======== DATA ========
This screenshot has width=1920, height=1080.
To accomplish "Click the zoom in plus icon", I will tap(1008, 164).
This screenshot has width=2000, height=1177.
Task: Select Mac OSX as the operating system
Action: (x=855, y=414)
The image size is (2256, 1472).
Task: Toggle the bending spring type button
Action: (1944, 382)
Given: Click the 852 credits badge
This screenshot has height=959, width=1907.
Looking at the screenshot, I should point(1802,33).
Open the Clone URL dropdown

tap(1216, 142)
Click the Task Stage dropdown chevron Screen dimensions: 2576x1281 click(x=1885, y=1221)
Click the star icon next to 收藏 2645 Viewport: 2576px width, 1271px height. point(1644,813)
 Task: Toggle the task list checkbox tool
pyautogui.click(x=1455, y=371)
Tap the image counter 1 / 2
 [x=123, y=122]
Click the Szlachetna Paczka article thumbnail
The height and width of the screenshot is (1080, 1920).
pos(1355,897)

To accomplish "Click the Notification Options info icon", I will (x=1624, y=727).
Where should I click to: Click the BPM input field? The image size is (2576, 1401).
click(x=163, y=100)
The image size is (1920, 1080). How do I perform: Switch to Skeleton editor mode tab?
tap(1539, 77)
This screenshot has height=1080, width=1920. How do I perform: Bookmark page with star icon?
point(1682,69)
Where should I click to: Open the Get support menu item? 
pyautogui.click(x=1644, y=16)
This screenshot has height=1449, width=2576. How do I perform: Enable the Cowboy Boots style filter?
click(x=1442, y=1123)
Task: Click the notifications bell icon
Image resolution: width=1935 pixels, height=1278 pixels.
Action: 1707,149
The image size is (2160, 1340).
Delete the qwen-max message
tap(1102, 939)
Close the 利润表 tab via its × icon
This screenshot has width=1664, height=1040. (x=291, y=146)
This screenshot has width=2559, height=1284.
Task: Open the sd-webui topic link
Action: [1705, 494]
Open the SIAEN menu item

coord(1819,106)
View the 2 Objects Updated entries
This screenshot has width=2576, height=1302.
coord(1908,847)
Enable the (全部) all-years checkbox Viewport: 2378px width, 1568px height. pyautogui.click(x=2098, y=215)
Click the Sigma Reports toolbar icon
========
_WHAT YOU SHOULD DO:_ Copy all the lines from the data above that hold the word "Viewport".

_TASK RESULT:_
Click the star icon next to 收藏 2645 Viewport: 2576px width, 1271px height. point(1644,813)
Enable the (全部) all-years checkbox Viewport: 2378px width, 1568px height. pyautogui.click(x=2098, y=215)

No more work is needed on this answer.